Childcare Choices and Early Cognitive Development
This study uses the data from the National Institute for Children Health and Development Study of Early Child Care and Youth Development to evaluate features of wage and childcare price changes that are associated with positive effects on children's early cognitive skills. Identifying beneficial characteristics of changes in market variables is especially relevant in a policy environment where the main priority of tax incentives related to the use of childcare is not facilitating the formation of children's cognitive skills, but reducing reliance on the welfare system through increase in employment among poor households.

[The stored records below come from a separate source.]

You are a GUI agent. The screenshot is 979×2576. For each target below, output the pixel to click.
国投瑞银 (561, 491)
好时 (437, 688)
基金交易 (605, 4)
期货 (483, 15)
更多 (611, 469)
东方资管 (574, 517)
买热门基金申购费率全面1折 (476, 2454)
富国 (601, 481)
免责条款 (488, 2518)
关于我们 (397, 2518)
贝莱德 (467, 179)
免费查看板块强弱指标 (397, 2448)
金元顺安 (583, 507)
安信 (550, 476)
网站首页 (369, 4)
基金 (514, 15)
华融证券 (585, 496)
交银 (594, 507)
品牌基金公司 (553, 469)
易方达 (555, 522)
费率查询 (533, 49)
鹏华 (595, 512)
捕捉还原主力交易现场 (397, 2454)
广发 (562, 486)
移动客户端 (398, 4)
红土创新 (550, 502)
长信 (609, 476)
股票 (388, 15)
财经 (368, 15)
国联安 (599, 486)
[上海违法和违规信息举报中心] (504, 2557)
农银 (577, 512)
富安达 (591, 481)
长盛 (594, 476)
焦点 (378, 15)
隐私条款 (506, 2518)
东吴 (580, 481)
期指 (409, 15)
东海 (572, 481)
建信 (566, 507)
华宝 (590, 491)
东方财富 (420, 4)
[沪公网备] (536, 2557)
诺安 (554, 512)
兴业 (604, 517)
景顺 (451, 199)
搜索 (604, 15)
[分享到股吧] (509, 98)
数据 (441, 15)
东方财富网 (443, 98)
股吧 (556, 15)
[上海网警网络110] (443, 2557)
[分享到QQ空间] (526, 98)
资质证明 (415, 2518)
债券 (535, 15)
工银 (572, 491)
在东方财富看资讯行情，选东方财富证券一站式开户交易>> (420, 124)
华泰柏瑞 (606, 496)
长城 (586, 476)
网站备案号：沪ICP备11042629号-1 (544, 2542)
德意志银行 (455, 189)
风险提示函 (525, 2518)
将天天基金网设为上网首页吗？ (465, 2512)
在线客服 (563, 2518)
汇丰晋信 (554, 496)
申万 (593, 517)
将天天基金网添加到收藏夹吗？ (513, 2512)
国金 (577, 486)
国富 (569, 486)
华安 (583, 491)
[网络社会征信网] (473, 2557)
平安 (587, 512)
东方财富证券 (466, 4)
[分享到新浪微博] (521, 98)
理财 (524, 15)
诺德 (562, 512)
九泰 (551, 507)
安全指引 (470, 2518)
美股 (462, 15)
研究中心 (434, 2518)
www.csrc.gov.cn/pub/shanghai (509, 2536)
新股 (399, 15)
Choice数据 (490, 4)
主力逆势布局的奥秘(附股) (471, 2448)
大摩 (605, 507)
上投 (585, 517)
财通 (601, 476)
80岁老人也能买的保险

We estimate jointly the discrete household choices related to the employment status of the mother and the use of a paid care mode, the demand functions for quantity and quality of childcare, the production function for cognitive outcomes, the wage process for the mother, and childcare price equations based on the hedonic pricing method, while at the same time introducing unobserved heterogeneity in the disturbance terms of the estimated outcomes. Our strategy for handling selection problems also utilizes the exogenous variation in childcare prices across the 10 geographical markets defined by the study sites in the NICHD SECCYD dataset, which in our model influence choices, but do not affect cognitive outcomes directly.
Our results show that failing to account for common unobserved characteristics would lead to underestimating the impact of all analyzed wage and price changes. We find that prices and wages do not have a statistically significant impact on the quality of paid care, while the marginal product of that attribute of care is positive for almost all input combinations in the production of cognitive attainment. Therefore, a policy utilizing changes in wages and prices can be effective in improving early cognitive skill only through the impact of those changes on the intensity of paid care use.
The comparison of the effects of wage and price changes on early cognitive skills for three sets of values of the observable household characteristics representing low, middle and high income households lead to the following conclusions: (1) a tax credit for working mothers and childcare subsidies for center-based care can bring disproportionate gains for children in low and middle income groups; (2) subsidizing paid home care for children less than three and a half years old can be more effective than subsidizing center-based care for the same age group in terms of improving cognitive outcomes at the age of five; (3) conditioning childcare assistance for paid care on the employment status of the mother does not seem to have a strong negative effect on early skill formation; and (4) tax incentives affecting wage rates and childcare prices prove to be beneficial for the formation of early cognitive skills only when they are implemented while the child is less than three and a half years old.